To cheer myself up, to give myself a little kick start and ...., to be brutally honest, ...., to prove to myself that I can still get out there and put the hammer down, I entered the Hastings Half pretty much last minute.  I tried to convince myself that I would run it nice and easy, especially as I have the Sussex (full) Marathon in two weeks time.  So ..., I turned up yesterday in near perfect conditions, and ran my arse off.  I managed a finish time of 1:40:58, which represents a course PB of 2 minutes and 19 seconds.  Not bad and it certainly cheered me right up.  One worrying point is that it felt decidedly like all gels and water I was taking on board was just slosshing around inside my stomach, and was not absorbing properly!  This may be why I got to Ore village and started to die on my feet.  I had flown up Queensway like Concorde, ran the Ridge in pretty good form and then all started to go down hill (and yes, I know the course does just that at that point ...).  I just ran out of steam.  Emma Faulkner caught me along the seafront and was running like the wind.  I tried to get on her heels but that thought only lasted for about 10 seconds - that girl was cruising!  Still - a PB is a PB.

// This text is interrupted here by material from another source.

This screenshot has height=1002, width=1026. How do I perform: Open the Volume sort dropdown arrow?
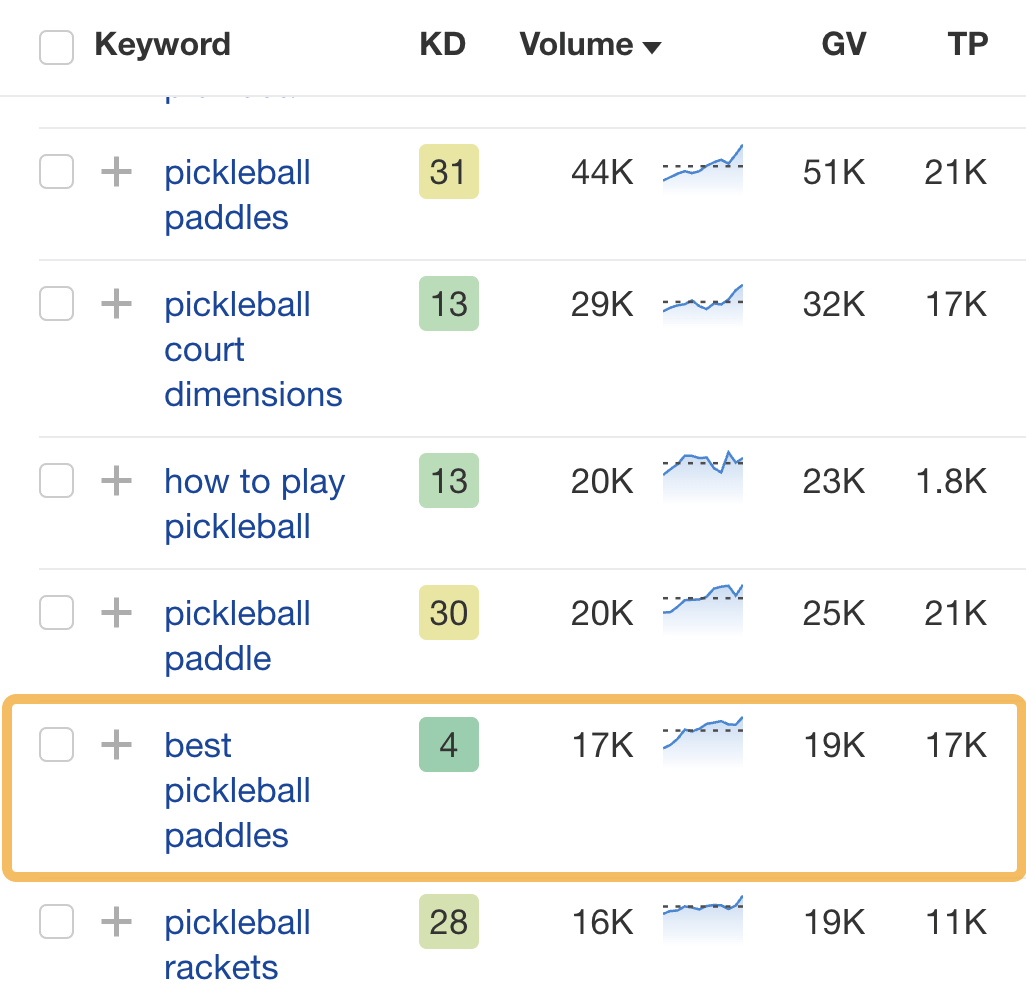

And then I got up this morning with an absolute onset of the D.O.M.S. extrordinaire.  In short my bloody legs hurt like hell, and still do for that matter - which serves me right.  All my training has been long slow, base heart rate running.  So to suddenly crank up the tempo for well over 1 and half hours was only ever going to end one way.  Do I regret this rash decision?  Of course not, this is me after all ...

So - The Marathon next, which REALLY will be run sensibly.  I need to come off the back of that in a position to start training a lot more consistenly for IM Wales - especially on the bike.

These next two weeks will see me doing a bit of recovery running and a bit of swimming.

And before I leave you today - just keep a hold of this thought .... I am out there making all these stupid, dumb arse mistakes and then reporting back on them, so that you don't have to!

Take care goodly folks.

Wednesday 9 March 2011

Weak Week Fizzle Blurgh

Despite all the signs being there, I haven't totally lost all sense of reason and sailed off into the sunset of insanity ... honest!

Last week felt like the toughest week of my training so far, yet I actually did next to bugger all so probably counts as my weakest.  The whole concept of mental conditioning has started to raise it's ugly head.  I have definitely under-estimated the mental trauma that this degree of continual training gives out.  No matter how much you do and how much you hurt a voice in the back of your head whispers to you that you are slacking and not doing anywhere near enough .... creepy!

I would like to point out at this point that I do not normally have a whole cast of character voices resident in my head, well ...., apart from the normal crew and they're only there to keep me company on the long training swims, rides and runs ..., wibble wibble boing.

Cycled to work but it felt like I was towing a truck.  No running and no 'proper' cycling, although I did give my road bike a clean up, a de-gunking of the drive train and a re-lube.  Altogether not very impressive.  In fact the hardest thing was having a sports massage to try and loosen off my lower back .... poor excuse I know!

However - a small redemption presented itself in the guise of a good solid swim session on Sunday morning.  A few warm up lengths and assorted drills, followed by a steady 2km set in 40 minutes.  No chance of getting any medals for that time, but not bad for me.

Cycling to work considerably more enthusiastically this week and have endured one of Steph's infamous spin classes on Monday.  Tonight I'm going to 'enjoy' one of Tom's torture sessions (stretch and core) and will follow tomorrow night with another spin class.

I'm hoping that I am finally shaking off the demons that have been haunting me about this training?

I think the lighter nights will help and a bit of warm weather never goes amiss.